Collected data:

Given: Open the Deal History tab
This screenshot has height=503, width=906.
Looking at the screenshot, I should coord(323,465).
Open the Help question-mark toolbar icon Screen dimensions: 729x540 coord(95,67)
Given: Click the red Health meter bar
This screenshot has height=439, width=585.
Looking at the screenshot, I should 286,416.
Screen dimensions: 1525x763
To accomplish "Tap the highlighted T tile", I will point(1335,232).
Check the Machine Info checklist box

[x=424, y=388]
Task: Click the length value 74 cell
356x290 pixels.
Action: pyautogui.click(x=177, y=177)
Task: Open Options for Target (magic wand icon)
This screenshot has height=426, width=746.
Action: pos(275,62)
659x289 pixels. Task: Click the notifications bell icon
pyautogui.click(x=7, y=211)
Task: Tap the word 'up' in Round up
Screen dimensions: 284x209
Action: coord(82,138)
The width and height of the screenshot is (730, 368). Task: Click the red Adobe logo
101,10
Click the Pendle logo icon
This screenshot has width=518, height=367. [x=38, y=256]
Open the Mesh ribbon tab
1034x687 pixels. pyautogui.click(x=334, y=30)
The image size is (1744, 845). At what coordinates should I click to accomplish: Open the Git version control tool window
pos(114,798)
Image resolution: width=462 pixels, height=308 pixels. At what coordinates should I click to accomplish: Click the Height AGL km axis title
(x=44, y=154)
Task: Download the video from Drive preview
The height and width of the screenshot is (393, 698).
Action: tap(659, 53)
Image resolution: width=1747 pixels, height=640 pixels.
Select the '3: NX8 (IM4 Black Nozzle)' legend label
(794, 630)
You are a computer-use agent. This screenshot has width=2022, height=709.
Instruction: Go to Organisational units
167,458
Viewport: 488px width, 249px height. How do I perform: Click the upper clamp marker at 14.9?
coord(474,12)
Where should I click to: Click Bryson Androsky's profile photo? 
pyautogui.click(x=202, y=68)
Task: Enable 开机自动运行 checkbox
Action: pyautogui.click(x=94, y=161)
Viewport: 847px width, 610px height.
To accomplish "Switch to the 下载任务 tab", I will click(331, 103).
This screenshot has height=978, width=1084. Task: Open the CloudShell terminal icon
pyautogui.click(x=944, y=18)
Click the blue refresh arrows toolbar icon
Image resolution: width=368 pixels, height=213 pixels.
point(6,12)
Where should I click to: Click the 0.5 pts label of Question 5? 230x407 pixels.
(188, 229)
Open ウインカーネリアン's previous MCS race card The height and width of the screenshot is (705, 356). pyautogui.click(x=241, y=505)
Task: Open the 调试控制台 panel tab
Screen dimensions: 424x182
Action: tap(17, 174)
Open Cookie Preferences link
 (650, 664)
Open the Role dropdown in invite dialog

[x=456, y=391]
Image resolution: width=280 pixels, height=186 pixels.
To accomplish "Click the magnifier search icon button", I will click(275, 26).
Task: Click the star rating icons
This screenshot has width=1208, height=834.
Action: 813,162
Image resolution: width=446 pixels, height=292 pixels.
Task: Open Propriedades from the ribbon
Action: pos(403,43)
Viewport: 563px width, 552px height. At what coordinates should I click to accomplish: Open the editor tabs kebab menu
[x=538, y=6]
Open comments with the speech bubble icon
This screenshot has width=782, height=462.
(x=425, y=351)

§ **YOUR INSTRUCTIONS**: Your answer should be the exact lines above from the one with "Image resolution: width=368" through the one with "Task: Click the star rating icons", both included, and nothing besides.

§ **SOLUTION FOR THIS EXERCISE**:
Image resolution: width=368 pixels, height=213 pixels.
point(6,12)
Where should I click to: Click the 0.5 pts label of Question 5? 230x407 pixels.
(188, 229)
Open ウインカーネリアン's previous MCS race card The height and width of the screenshot is (705, 356). pyautogui.click(x=241, y=505)
Task: Open the 调试控制台 panel tab
Screen dimensions: 424x182
Action: tap(17, 174)
Open Cookie Preferences link
 (650, 664)
Open the Role dropdown in invite dialog

[x=456, y=391]
Image resolution: width=280 pixels, height=186 pixels.
To accomplish "Click the magnifier search icon button", I will click(275, 26).
Task: Click the star rating icons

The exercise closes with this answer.